Ülkenin karanlığın içinde olduğunu kabul eden, faşizmin ayak seslerinin günden güne arttığını gören, ateş çemberinin an be an daralmakta olduğunu hisseden her kişi, kesim, yapı ve partiler kayıtsız şartsız olarak demokratik ve özgür bir yaşamı arzulayan Demokratik İttifak’ın içinde yer almak zorundadır. Bu ittifak yağmurun denizin üzerine yağması gibi ezilen ve yoksul kitleleri kendine doğru çekerek büyüyüp güçlenecektir. Faşizme karşı mücadelede ikiyüzlü davranmanın yeri ve anlamı yoktur. Böyle bir davranışın acı sonuçlarını hep birlikte yaşayarak gördük ve hala da görmekteyiz. Demokratik İttifak’a karşı her savsaklama ve Kürt halkının destansı mücadelesine karşı en ufak bir kibir asla kabul edilemez.

• _Gösterilen kayıtlar_:

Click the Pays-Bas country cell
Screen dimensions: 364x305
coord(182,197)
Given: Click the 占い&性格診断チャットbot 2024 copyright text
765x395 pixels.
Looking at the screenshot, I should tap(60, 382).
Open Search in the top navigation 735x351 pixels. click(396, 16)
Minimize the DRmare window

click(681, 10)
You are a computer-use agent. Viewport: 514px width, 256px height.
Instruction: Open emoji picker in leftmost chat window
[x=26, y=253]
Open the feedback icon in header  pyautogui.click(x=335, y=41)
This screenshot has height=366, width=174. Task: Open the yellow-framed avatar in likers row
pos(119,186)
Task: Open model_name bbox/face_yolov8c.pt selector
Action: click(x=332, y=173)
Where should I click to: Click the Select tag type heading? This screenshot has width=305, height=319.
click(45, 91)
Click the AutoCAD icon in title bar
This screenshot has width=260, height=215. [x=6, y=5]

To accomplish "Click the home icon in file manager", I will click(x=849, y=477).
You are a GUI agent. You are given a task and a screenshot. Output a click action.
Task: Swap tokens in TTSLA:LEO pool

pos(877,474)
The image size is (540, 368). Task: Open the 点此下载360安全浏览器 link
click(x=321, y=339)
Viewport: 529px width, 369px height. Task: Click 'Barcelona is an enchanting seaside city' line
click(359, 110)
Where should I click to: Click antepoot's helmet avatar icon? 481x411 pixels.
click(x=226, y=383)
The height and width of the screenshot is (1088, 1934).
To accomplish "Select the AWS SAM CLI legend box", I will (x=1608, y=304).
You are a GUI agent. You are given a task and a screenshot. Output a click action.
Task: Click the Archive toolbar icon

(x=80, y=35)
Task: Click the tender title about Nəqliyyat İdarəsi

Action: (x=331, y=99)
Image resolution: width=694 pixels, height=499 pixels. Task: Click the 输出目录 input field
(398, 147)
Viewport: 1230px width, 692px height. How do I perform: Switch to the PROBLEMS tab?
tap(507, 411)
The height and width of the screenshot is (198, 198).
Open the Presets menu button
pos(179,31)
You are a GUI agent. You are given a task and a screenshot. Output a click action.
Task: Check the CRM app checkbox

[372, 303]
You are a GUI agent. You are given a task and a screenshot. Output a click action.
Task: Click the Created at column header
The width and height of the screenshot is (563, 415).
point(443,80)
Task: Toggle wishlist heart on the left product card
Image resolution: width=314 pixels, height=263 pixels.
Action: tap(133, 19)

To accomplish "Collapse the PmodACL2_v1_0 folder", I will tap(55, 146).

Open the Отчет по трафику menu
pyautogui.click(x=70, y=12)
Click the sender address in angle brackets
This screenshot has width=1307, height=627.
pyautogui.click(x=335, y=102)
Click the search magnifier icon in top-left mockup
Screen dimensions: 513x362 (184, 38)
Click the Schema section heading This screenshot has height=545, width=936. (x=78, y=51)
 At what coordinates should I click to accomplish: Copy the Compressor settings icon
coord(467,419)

• _Yapılacak iş_: Metinde "Ülkenin karanlığın içinde" ifadesinden "asla kabul edilemez." ifadesine kadar olan bölümü, "yoksul" yerine "emekçi" koyarak yeniden yaz. Bu kayıtlar metinle ilgisiz, başka bir kaynaktan alınmıştır.

• _Çözüm_:
Ülkenin karanlığın içinde olduğunu kabul eden, faşizmin ayak seslerinin günden güne arttığını gören, ateş çemberinin an be an daralmakta olduğunu hisseden her kişi, kesim, yapı ve partiler kayıtsız şartsız olarak demokratik ve özgür bir yaşamı arzulayan Demokratik İttifak’ın içinde yer almak zorundadır. Bu ittifak yağmurun denizin üzerine yağması gibi ezilen ve emekçi kitleleri kendine doğru çekerek büyüyüp güçlenecektir. Faşizme karşı mücadelede ikiyüzlü davranmanın yeri ve anlamı yoktur. Böyle bir davranışın acı sonuçlarını hep birlikte yaşayarak gördük ve hala da görmekteyiz. Demokratik İttifak’a karşı her savsaklama ve Kürt halkının destansı mücadelesine karşı en ufak bir kibir asla kabul edilemez.